Canadian Anglicans Give up Voting Rights at International Meeting

TORONTO (RNS) Representatives of Canada’s Anglican churches will “attend but not participate fully” in next month’s meeting of the Anglican Consultative Council in Nottingham, England.

The decision was made Sunday (May 8) at the conclusion of a weekend meeting of the Council of General Synod, the church’s governing body between triennial meetings of the General Synod.

The move means that Canadian Anglican churches will give up their voting and speaking rights at the meeting of the global church to appease conservatives angered by their support of same-sex unions.


The Canadian churches will attend as observers rather than full participants, but will take part in a parallel hearing to explain their stance on the blessing of same-sex unions.

The decision was in response to a February request by the primates of the church that the U.S. and Canadian Anglicans voluntarily withdraw from the council.

Archbishop Andrew Hutchison, primate of the Anglican Church of Canada, said the decision complies with the primates’ request. He told the Anglican Journal that voluntary withdrawal did not necessarily mean total absence from the gathering, since the North American churches were also invited to send representatives to a “consultation process” at the June meeting.

Each church has been allotted 90 minutes to “set out the thinking behind (their) recent actions” on same-sex marriage and the ordination of gay bishops.

The Episcopal Church in the United States (ECUSA) also voted last month to voluntarily withdraw from “official participation” in the Nottingham meeting, but said its members would be present “to listen to reports” and “be available for conversation and consultation.”

Canadian Anglican delegates at the weekend meeting concluded unanimously that the blessing of same-sex unions “is a matter of doctrine, but not core doctrine in the sense of being credal.”

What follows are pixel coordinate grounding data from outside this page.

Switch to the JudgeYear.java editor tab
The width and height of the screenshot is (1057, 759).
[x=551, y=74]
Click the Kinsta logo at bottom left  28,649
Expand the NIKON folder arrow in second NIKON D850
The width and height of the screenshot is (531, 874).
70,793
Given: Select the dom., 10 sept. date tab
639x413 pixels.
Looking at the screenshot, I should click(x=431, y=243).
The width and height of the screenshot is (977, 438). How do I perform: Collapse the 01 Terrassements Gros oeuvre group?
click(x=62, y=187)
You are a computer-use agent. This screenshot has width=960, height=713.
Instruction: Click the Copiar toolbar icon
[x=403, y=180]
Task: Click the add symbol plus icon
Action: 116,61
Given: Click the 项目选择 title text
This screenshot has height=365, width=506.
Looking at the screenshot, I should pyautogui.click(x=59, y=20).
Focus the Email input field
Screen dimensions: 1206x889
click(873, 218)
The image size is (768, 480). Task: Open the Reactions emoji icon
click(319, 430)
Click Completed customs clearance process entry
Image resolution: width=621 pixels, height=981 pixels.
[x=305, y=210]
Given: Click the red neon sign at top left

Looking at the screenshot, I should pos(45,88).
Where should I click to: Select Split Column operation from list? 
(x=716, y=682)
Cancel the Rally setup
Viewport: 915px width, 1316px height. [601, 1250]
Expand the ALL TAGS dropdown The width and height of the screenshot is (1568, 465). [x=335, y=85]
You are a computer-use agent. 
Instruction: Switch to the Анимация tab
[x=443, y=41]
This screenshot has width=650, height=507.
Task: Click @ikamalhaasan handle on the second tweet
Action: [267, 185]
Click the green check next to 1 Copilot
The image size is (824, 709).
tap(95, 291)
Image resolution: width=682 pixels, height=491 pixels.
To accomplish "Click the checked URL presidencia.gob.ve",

Last month, Canadian Anglican bishops approved a two-year moratorium on the blessing of same-sex unions.

_ Ron Csillag

United Methodists Start Effort to Help Retired Clergy Overseas

(RNS) A United Methodist church group is asking its denomination to make pensions for retired Methodist ministers overseas a top priority at their May and June meetings.

“This is just the beginning of an effort to try to address the difficulties they experience,” said Mike Lee, spokesman for the United Methodist Board of Pension and Health Benefits, based in Evanston, Ill., one of five church agencies taking part in the church’s Central Conference Pension Initiative.

Lee said the initiative’s Global Pensions Task Force _ formed in 2000 at the request of the United Methodist General Conference, the church’s highest legislative body _ is developing models to aid elderly Methodist ministers and their spouses in 26 countries in Africa, Asia and Eastern Europe. These nations are part of the United Methodist central conferences.

Task force leaders will urge United Methodist churches in the U.S. to help in the effort at the denomination’s gatherings in May and June.

“We need their help to address a basic issue of justice with regard to enabling clergy in developing countries _ their brothers and sisters, really _ to retire with dignity and hope,” Barbara Boigegrain, chief executive of the pension and health benefits board, said in a statement.


Boigegrain was one of several church leaders who visited Liberia in March to assess the conditions for retired Methodist clergy and their families.

To fuel the process, the pension task force is building a seed fund _ with the goal of $25 million in five years _ for further investigation and education on the situation.

“They will in some cases provide emergency funds for widows who are destitute,” Lee said.

The new initiative will not affect United Methodist ministers in the U.S., Lee said.

_ Celeste Kennel-Shank

Quote of the Day: Donald R. Eastman III, Eckerd College President

(RNS) “Neither the actions of judges, nor research on stem cells, nor the putative follies of the liberal media, nor the sad life of Terri Schiavo, nor the use of the filibuster are addressed in the Bible, and no one _ no one on this Earth _ has been given direct access to God’s views on these matters, not to mention so many others.”

_ Donald R. Eastman III, president of Eckerd College in St. Petersburg, Fla., writing in a guest column in the St. Petersburg Times.